So I don't think it was setting a trap for Romney in that first debate, @JD. I think it was a case of a president who misread the moment and has paid for it by helping his opponent achieve something akin to presidential stature on the same stage.
Topics that could change: America's role in the world
Our longest war - Afghanistan and Pakistan
Red Lines - Israel and Iran
The Changing Middle East and the New Face of Terrorism - I
The Changing Middle East and the New Face of Terrorism - II
The Rise of China and Tomorrow's World
Thanks, Clint! Fixing that now.
@JD, Glad to be of service. The Lincoln-Douglas debates are indeed great reading. Now, the best Democratic and Republican debaters of the last 40 years. The Democrat is easy. Bill Clinton, hands down. He relished debates. It's easier to be good when you're doing something you enjoy. Clinton was the arch persuader who loved language and maintained his folksiness despite having one of the most elite educational careers of any 20th Century president -- Georgetown, Oxford, Yale. The Republican is actually easy, too, come to think of it. Ronald Reagan. He connected with voters, spoke very directly, and except for that disastrous 1984 debate with Mondale, usually was on top of his game.

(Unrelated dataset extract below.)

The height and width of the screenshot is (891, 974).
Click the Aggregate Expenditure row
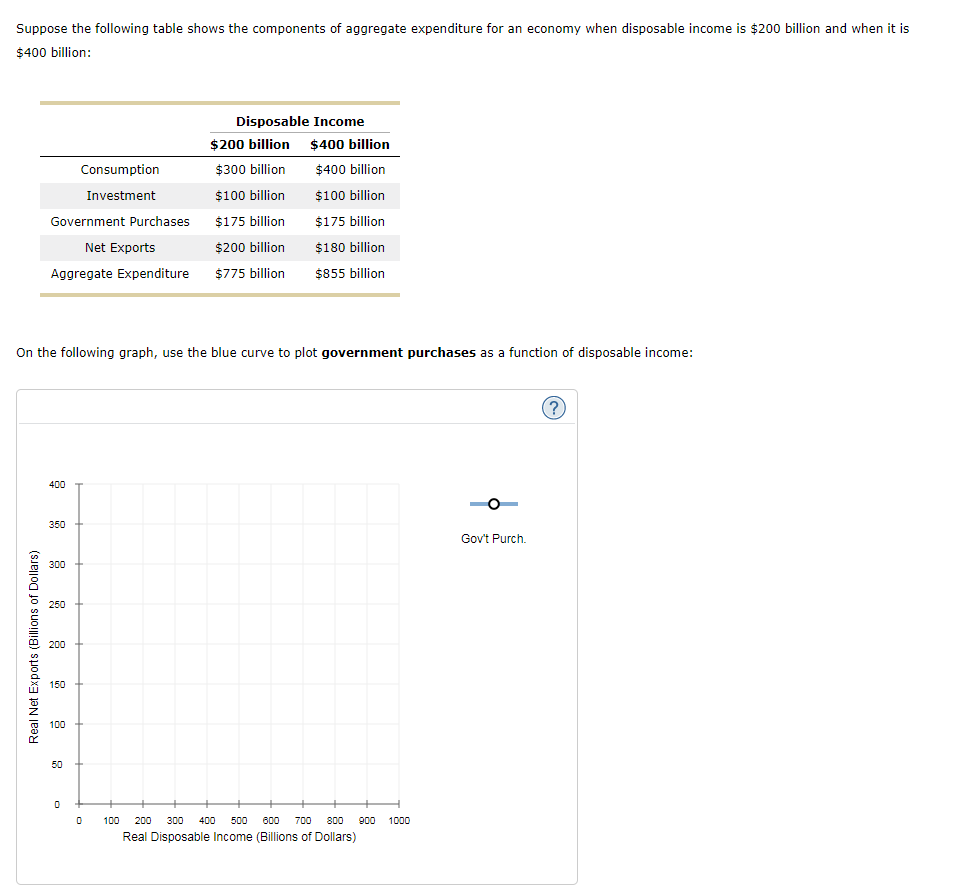[x=120, y=273]
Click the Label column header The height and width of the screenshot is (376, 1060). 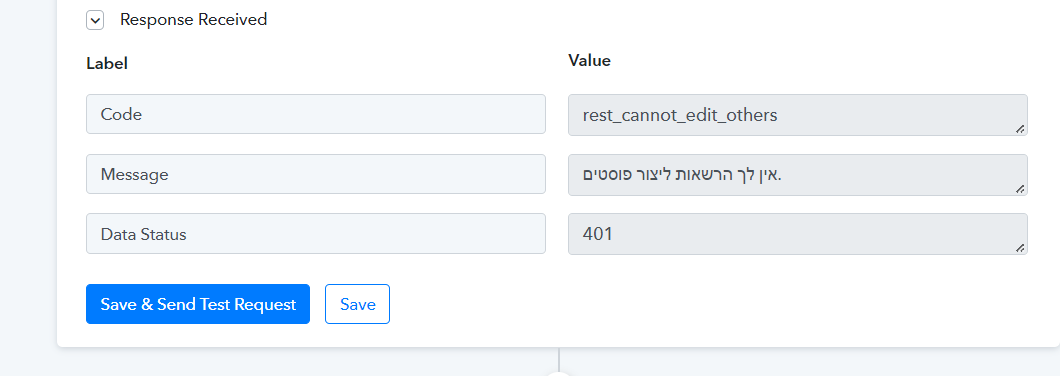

@km, I bet Romney won't bring up the Churchill bust. Too much else to cover tonight. Also, it's pretty small beer. And, lastly, Obama merely returned the Churchill bust in the Oval Office which had been on loan from the British. There is actually another Churchill bust in the family residence part of the White House.
@Betsy, That was from the homepage to this chat. If you're looking for a play button for the audio stream, you'll see that at 9 p.m. ET when the NPR live stream begins.
@do_unto_others: We will always have more comments coming into the queue than we'll be able to use. Often times comments are duplicative, or not on the topic that is currently being discussed. We do our best to bring many comments in, but we will never be able to bring all of them, but we do want you to keep the comments coming! We are trying to make sure this chat is good to participate in and to read, as well.
A likely big question tonight: Is China manipulating its currency’s value to make its goods cheaper in the U.S. market? Romney has called China "a currency manipulator."
The IMF, as well as private economists, say China’s currency, the yuan, is indeed undervalued by some 30- to 50- percent. But that’s been true since the mid-1990s. Obama said China’s “currency has actually gone up 11 percent since I've been president because we have pushed them hard.”
@ Andrew Anderson: If they break the rules, then Bob Schieffer takes away 10 electoral votes from their final total. No, not really. What really happens? Basically nothing.
The politics of the currency issue can get complicated. A year ago, the Senate passed a bill, sponsored by Sen. Sherrod Brown, D-OH, intended to end currency exchange rate intervention by China. It passed 63-35 on a bi-partisan vote, but the GOP-controlled House has been blocked it since then.
@JD: China seems to have gotten used to being a target in the U.S. presidential campaign. But what's different this time is China is about to go through a once-a-decade leadership change. So there is a risk that a new relationship could get off to a rocky start.